Copy every line of the records below that contains the string "link". Case counts, so uppercase and lowercase letters do not match each other.

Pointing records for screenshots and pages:
-=-=-=-=-

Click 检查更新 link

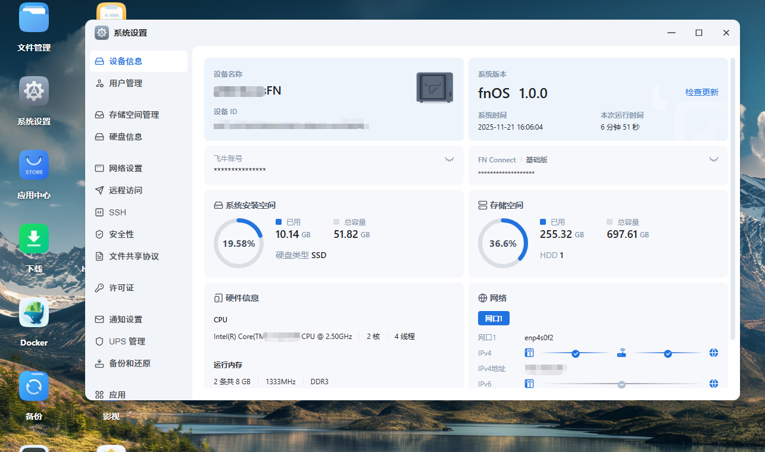pyautogui.click(x=701, y=92)
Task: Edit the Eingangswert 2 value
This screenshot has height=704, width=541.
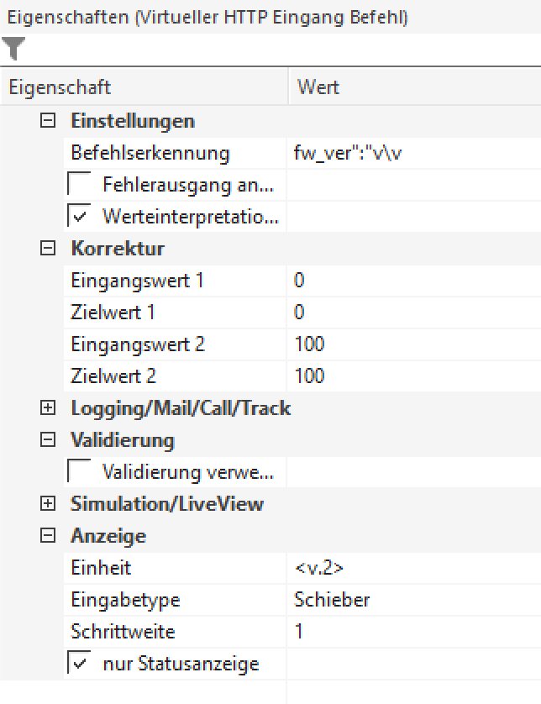Action: [412, 344]
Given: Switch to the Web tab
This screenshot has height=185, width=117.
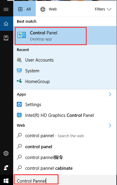Looking at the screenshot, I should (x=49, y=9).
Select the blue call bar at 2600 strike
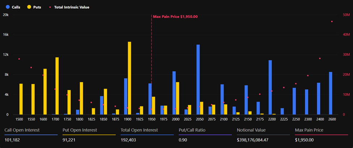 330,93
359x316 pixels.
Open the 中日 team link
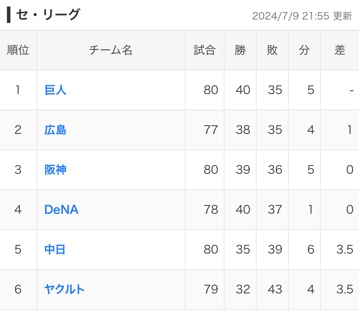[x=55, y=249]
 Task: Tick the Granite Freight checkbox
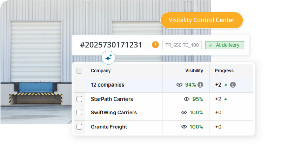coord(79,127)
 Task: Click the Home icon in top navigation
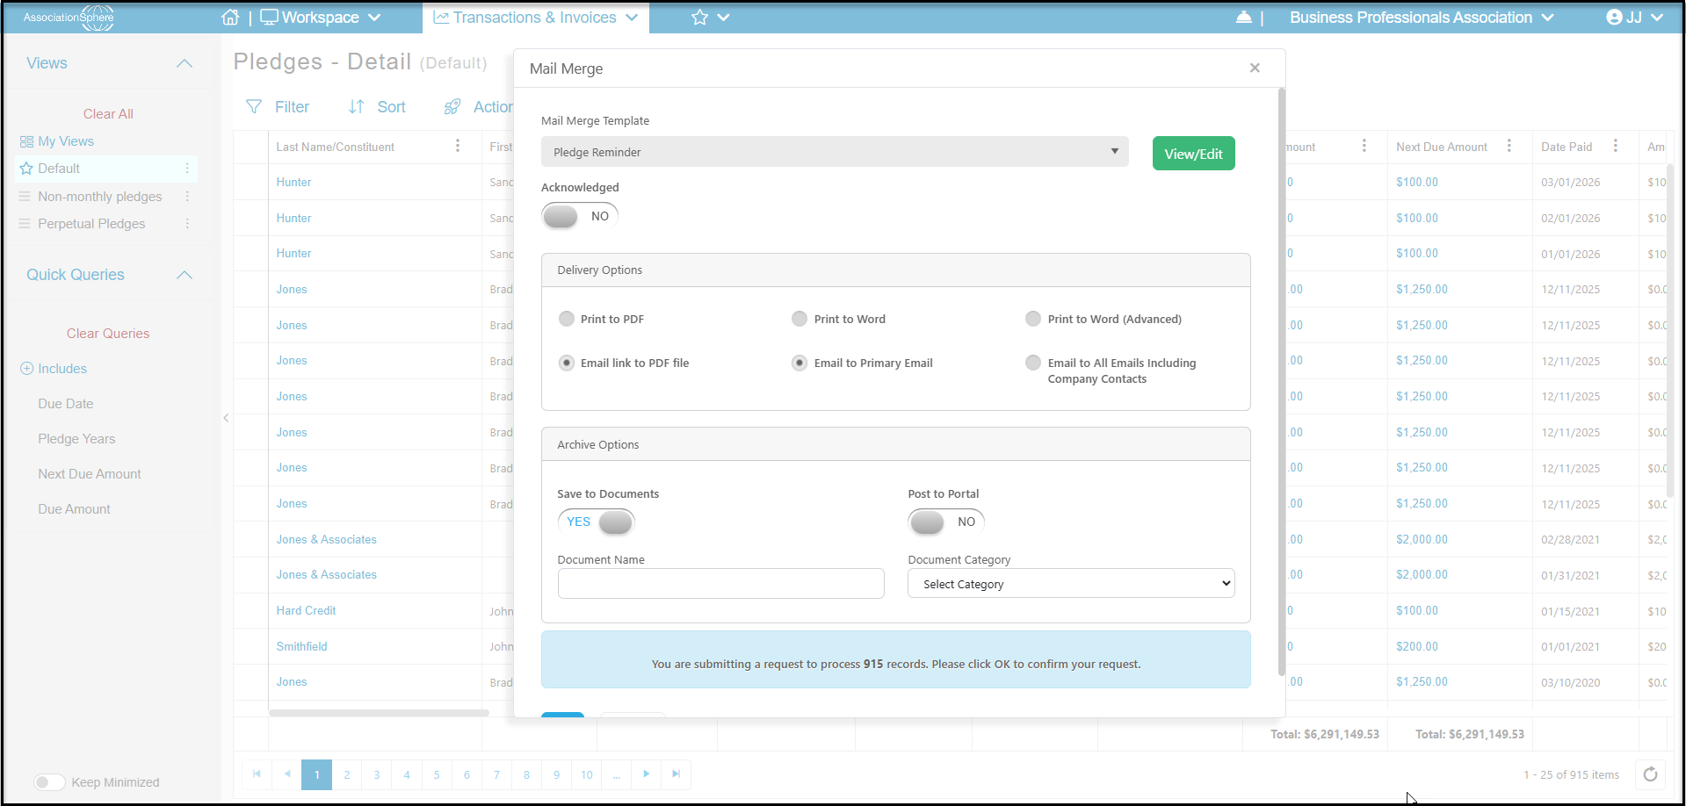point(230,18)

-=-=-=-=-

* **SOLUTION**
Click 检查更新 link
Open the 中日 team link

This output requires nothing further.